◆ **WHAT THE TASK REQUIRES**
What lines in the listing below hold the string "screenshot"? Please copy them out.

◆ **SOURCE DATA**
■ ■ ■
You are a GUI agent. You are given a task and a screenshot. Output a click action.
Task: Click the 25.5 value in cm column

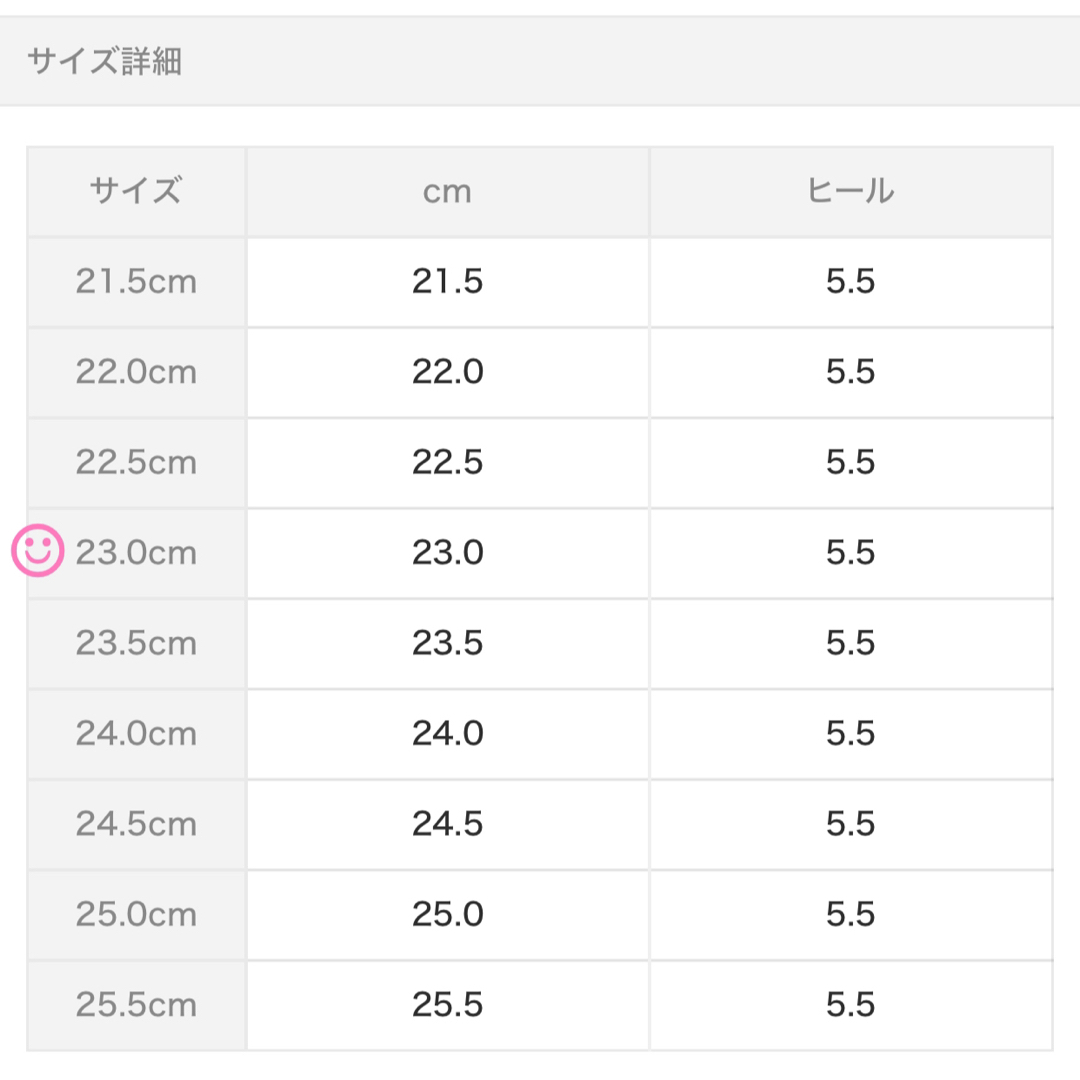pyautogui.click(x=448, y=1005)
■ ■ ■
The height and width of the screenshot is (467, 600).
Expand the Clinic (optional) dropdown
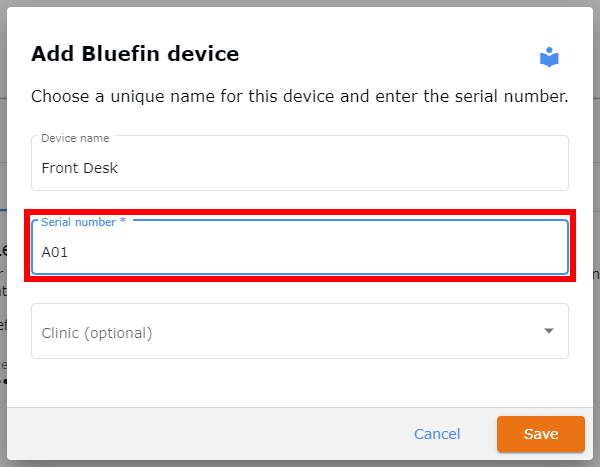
■ ■ ■
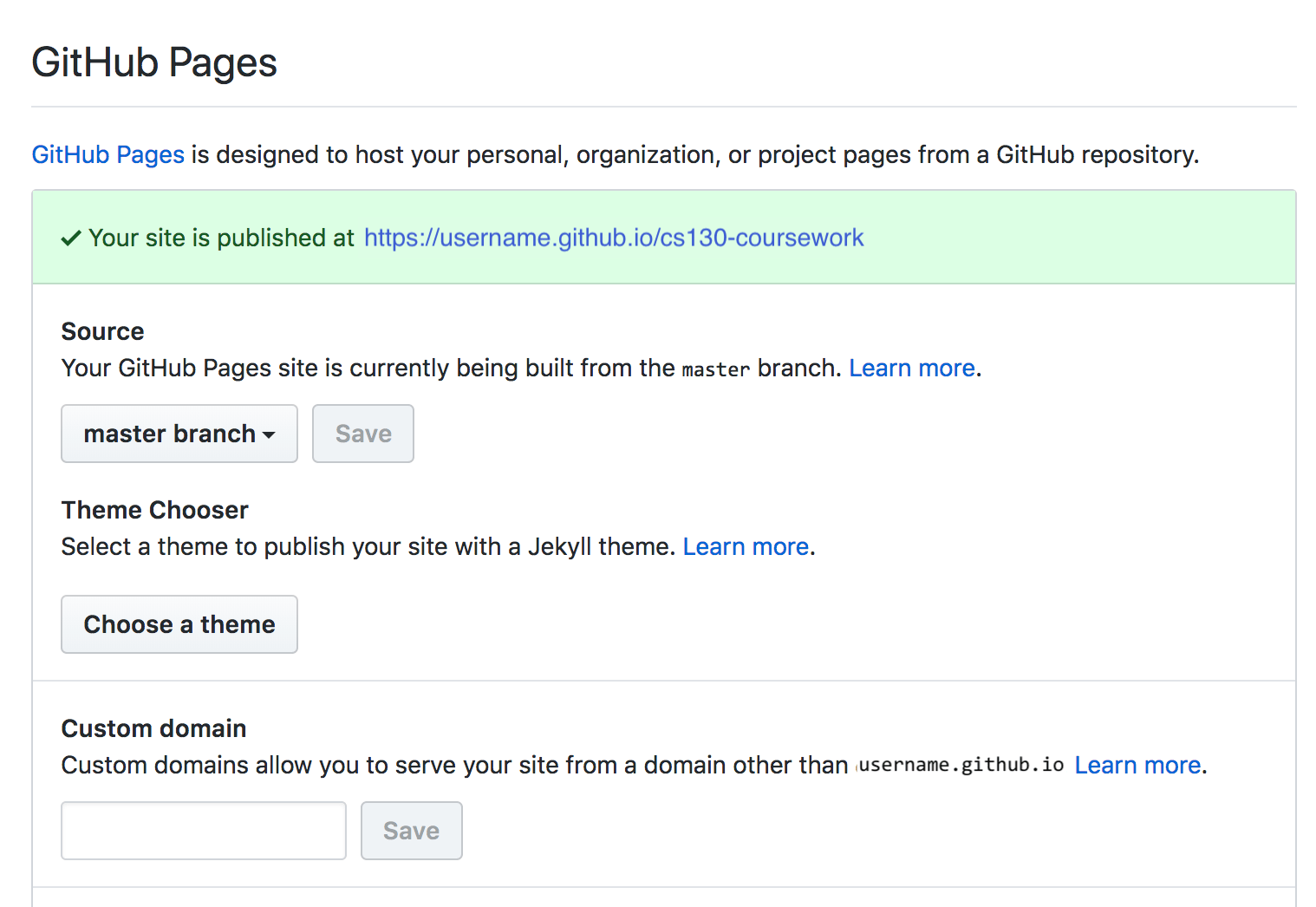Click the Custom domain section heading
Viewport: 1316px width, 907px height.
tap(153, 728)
■ ■ ■
◆ **WRITTEN ANSWER**
You are a GUI agent. You are given a task and a screenshot. Output a click action.
The height and width of the screenshot is (467, 600).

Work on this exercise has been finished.